Activity Based Working requires some careful thinking if you want to get the most out of your space. These are just a few design issues to consider.

85% of people surveyed say the design of their workspace is important to them (Leesman Index).

Space audit

It’s vital you evaluate your spatial needs when moving to Activity Based Working because people will no longer have their own desk space. Get as detailed a breakdown of staff requirements as possible – by department, team and individual. A good office design consultancy should do this for you.

How many people / workstations do you need to accommodate? Who needs to be at their desk some of the time and who can be more flexible?

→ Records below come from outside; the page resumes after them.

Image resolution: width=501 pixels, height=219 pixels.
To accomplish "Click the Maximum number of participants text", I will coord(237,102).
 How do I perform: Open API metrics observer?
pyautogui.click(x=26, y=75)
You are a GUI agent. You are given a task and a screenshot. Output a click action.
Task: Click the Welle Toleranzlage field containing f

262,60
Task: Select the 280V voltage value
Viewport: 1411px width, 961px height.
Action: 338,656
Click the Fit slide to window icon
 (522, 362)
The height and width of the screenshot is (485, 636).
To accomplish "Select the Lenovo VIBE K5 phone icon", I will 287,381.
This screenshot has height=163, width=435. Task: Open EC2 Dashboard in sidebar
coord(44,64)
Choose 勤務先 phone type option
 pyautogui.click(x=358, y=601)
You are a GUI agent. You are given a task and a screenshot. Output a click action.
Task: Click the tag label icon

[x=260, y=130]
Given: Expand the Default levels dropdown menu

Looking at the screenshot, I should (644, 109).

Calculate current and future size, capacity and usage needs for:

    • Workstations, bookable and non-bookable
    • Meet and greet spaces (reception)
    • Meeting rooms, both bookable and non-bookable
    • Presentation suites
    • Social spaces for eating and team interaction
    • Collaboration zones
    • Video and tele conferencing facilities
    • Informal drop down space
    • Contemplation spaces
    • Brainstorming spaces
    • Quiet spaces for concentrating
    • Tables for spreading out papers
    • Phone booths / monk cells and any other places for people to have private conversations
    • Cafés and canteens
    • Gyms
    • Relaxation space
    • Training rooms
    • Showers for staff who cycle to work
    • Comms rooms
    • Copy and mail room facilities
    • Recycling points
    • Toilets

What storage is needed for activity based working?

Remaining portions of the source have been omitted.